Try it:
Reproduce, word for word, every line starting at the line that contains "Collapse the log section in Events" and ending with the final line of the entries.

====

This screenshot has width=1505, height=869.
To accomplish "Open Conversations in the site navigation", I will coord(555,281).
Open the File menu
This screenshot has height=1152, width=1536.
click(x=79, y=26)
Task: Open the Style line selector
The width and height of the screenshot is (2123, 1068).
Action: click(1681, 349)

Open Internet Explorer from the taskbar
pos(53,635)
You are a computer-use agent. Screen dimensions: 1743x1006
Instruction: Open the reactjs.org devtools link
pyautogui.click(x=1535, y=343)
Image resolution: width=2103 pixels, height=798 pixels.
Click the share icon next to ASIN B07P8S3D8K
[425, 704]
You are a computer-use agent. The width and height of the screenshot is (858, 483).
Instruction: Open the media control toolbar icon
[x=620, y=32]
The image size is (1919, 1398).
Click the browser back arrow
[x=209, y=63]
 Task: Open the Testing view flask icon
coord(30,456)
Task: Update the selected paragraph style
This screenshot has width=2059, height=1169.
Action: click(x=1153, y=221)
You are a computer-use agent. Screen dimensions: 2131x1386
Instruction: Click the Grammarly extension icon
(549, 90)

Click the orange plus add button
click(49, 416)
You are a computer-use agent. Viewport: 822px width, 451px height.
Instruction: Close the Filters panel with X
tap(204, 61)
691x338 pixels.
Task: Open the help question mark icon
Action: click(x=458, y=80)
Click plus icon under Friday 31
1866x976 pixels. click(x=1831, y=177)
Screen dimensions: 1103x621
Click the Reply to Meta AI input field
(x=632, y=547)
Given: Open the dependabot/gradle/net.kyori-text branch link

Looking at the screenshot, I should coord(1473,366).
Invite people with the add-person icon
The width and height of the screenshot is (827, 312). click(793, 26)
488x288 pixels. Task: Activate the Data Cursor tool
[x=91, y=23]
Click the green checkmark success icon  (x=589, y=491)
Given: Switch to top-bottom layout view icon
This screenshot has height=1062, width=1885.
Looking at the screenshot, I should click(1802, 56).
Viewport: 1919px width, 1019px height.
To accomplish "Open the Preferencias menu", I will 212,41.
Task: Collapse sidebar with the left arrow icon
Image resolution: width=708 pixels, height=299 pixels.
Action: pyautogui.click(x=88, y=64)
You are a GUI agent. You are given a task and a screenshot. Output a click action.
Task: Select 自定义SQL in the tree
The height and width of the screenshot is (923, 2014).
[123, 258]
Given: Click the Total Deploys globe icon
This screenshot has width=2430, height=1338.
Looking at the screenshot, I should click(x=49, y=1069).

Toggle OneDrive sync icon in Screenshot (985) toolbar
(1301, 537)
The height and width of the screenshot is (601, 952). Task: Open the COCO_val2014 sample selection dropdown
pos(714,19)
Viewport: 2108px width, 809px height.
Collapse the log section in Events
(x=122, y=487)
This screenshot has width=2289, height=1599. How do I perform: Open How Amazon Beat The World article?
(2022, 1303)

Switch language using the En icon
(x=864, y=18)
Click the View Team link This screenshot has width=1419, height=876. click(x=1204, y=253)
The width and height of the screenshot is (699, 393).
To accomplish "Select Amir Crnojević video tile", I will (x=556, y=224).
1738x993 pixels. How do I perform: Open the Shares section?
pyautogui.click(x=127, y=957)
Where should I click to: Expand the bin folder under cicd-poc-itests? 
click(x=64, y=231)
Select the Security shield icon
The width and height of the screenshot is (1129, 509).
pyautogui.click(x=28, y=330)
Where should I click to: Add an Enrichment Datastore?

====

Task response:
Collapse the log section in Events
(x=122, y=487)
This screenshot has width=2289, height=1599. How do I perform: Open How Amazon Beat The World article?
(2022, 1303)

Switch language using the En icon
(x=864, y=18)
Click the View Team link This screenshot has width=1419, height=876. click(x=1204, y=253)
The width and height of the screenshot is (699, 393).
To accomplish "Select Amir Crnojević video tile", I will (x=556, y=224).
1738x993 pixels. How do I perform: Open the Shares section?
pyautogui.click(x=127, y=957)
Where should I click to: Expand the bin folder under cicd-poc-itests? 
click(x=64, y=231)
Select the Security shield icon
The width and height of the screenshot is (1129, 509).
pyautogui.click(x=28, y=330)
Where should I click to: Add an Enrichment Datastore?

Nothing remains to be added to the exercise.